▸ WHAT TO WORK ON: Find all lines with the word "agent" in the material, then copy them.

▸ PROVIDED RECORDS:
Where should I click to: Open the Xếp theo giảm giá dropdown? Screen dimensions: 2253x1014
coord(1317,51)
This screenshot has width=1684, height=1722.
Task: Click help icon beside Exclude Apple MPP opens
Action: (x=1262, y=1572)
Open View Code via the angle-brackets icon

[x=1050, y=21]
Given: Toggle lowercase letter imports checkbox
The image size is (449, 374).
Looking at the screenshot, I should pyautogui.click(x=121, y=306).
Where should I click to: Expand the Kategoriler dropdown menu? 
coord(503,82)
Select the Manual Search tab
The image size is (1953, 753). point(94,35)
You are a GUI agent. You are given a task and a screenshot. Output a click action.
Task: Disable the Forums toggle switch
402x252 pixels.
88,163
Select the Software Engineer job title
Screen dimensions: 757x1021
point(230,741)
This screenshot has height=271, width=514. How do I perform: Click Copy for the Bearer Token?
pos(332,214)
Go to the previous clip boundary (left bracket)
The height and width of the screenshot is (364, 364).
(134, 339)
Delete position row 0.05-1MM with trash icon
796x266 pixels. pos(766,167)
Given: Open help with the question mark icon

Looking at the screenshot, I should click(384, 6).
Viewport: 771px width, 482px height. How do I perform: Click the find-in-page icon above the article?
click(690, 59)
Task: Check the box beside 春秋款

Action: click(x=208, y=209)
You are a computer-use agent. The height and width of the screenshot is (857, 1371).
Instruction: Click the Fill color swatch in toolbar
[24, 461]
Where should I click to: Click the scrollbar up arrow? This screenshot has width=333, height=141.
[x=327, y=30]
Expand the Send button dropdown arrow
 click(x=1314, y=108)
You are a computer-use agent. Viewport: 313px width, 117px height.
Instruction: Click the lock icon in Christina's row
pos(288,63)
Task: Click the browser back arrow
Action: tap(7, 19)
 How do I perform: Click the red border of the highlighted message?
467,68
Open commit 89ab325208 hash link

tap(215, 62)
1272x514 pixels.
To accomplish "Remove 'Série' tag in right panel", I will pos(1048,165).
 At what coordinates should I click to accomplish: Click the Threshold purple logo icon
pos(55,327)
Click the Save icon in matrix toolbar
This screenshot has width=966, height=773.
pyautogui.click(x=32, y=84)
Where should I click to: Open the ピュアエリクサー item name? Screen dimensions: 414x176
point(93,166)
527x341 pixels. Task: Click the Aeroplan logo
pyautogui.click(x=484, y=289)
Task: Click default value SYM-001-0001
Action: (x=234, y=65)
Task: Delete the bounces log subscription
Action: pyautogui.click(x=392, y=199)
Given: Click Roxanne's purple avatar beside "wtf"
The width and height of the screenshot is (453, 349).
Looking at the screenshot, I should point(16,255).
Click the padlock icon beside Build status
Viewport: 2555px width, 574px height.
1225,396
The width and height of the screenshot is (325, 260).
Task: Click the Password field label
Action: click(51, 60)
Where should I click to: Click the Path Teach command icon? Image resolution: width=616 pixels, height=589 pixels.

▸ RESULT FOR THIS EXERCISE:
You are a GUI agent. You are given a task and a screenshot. Output a click action.
You are a computer-use agent. The height and width of the screenshot is (857, 1371).
You are a computer-use agent. Viewport: 313px width, 117px height.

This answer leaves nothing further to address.